Figure 6. Role of conserved leucine residues in N-alpha in EnvZ_per oligomerization

(A) Helical wheel representation of the predicted N-terminal α-helix of EnvZ_per. Hydrophobic residues are shaded. Arrows indicate the position of alanine substitution mutations. (B) SDS/PAGE analysis of pull-down assays of mutant EnvZ_per. Assays were performed in 20 mM potassium phosphate, pH 8, and 50 mM NaCl. Quantification of the ratio of UT/His₆-tagged protein by densitometry is represented by the histogram. Results are means±S.D.

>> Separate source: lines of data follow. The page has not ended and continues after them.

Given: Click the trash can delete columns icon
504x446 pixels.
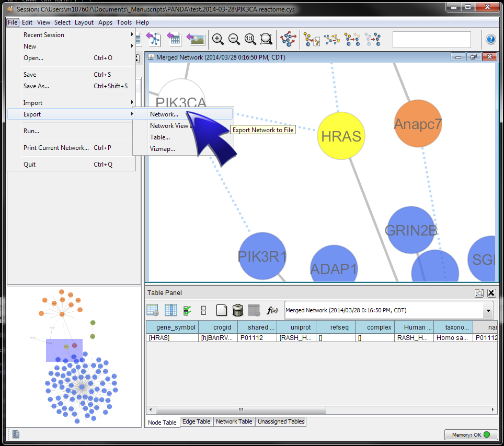Looking at the screenshot, I should (x=238, y=310).
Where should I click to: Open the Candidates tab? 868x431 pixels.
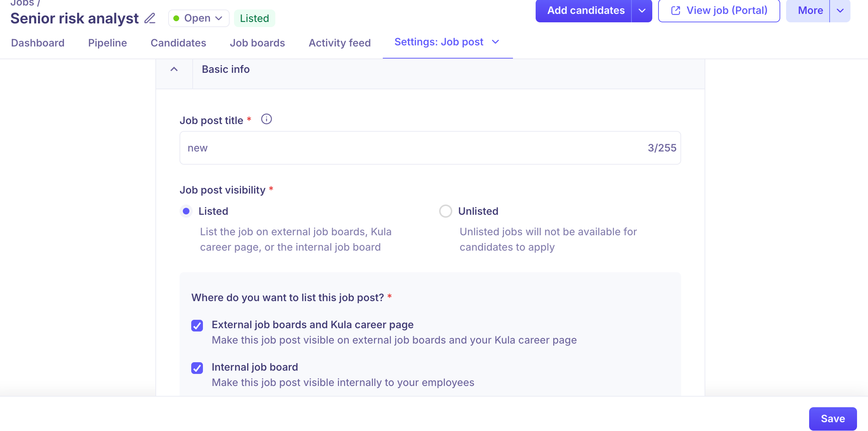point(178,43)

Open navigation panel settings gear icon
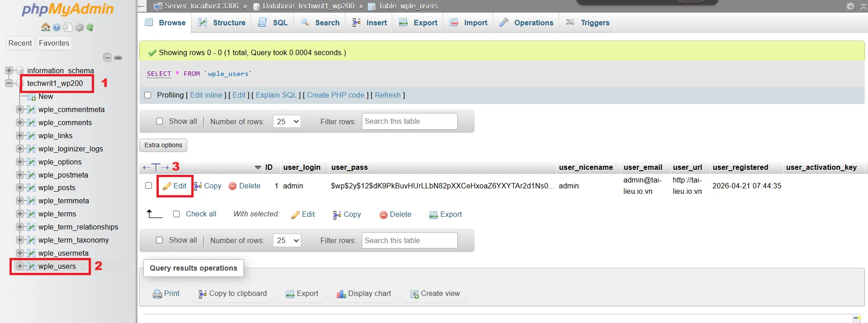(79, 28)
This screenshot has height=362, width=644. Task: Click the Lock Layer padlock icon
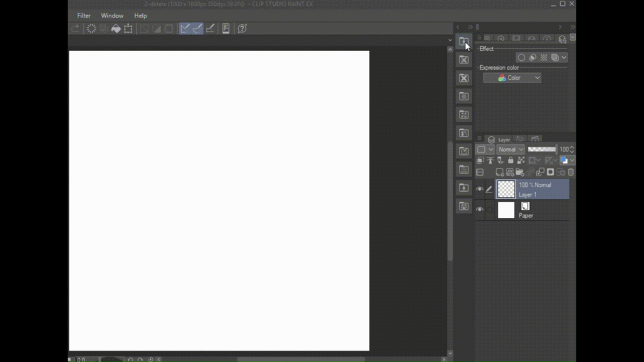pos(511,161)
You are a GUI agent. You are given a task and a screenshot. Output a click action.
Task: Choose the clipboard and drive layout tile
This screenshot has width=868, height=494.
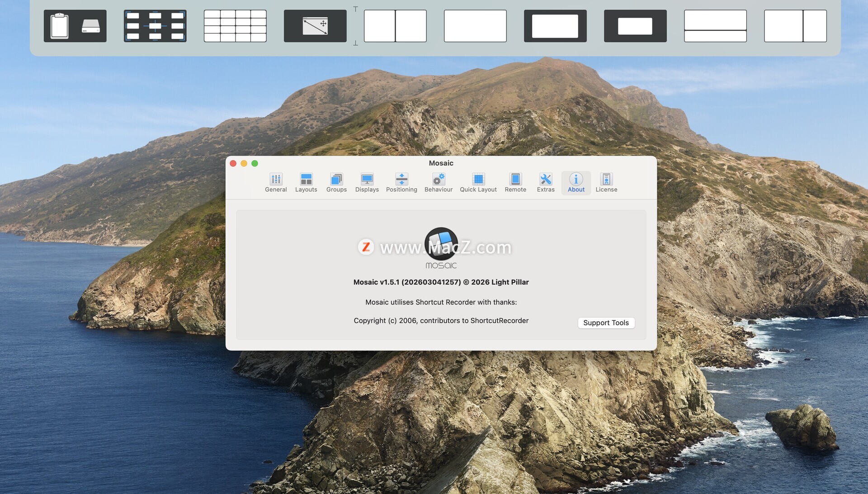(x=75, y=26)
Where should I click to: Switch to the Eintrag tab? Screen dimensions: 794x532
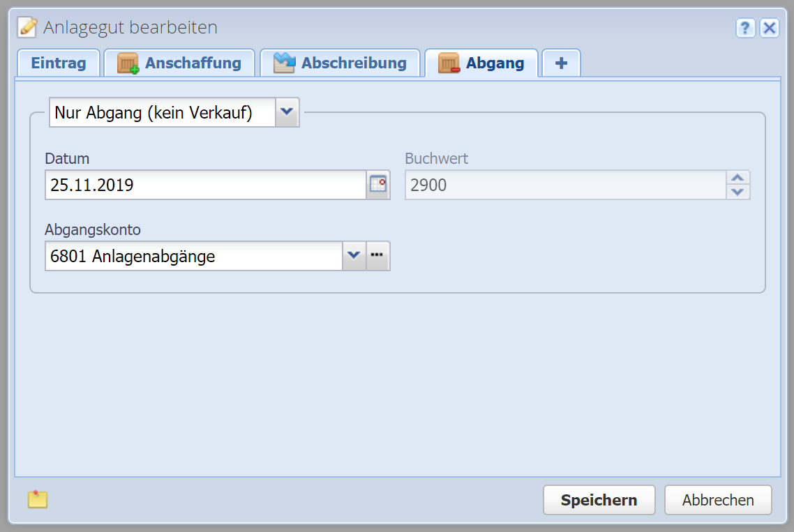(x=59, y=63)
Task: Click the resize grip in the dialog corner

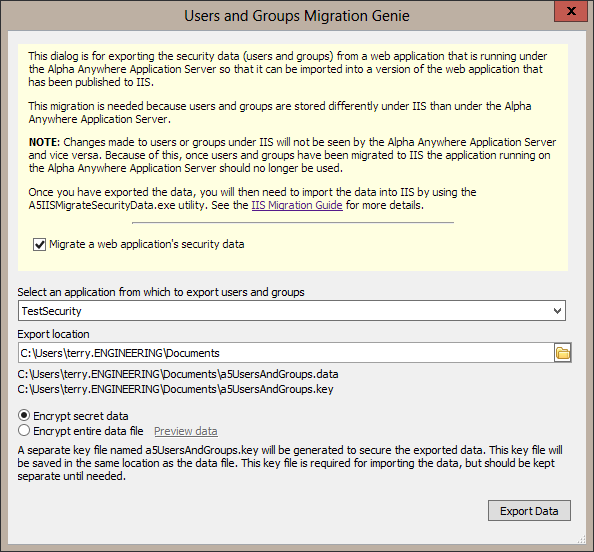Action: (x=581, y=540)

Figure 7. Model of osmosensing mediated by N-alpha in EnvZ_per

The CT domain maintains the dimeric structure of EnvZ_per, while the N-alpha dimer interface formed by the putative hydrophobic interaction acts as the signal transducer. In this model, high-osmolarity signals bring the two N-alpha domains close together, and low-osmolarity signals increase the distance between them, resulting in a fine-tuning of the overall structure of the periplasmic domain, which in turn leads to signal propagation across the membrane via sliding, rotating or tilting of the transmembrane helices. As a result, the topological relationship between domains A and B is changed, thus adjusting the kinase/phosphatase activity ratio of EnvZ.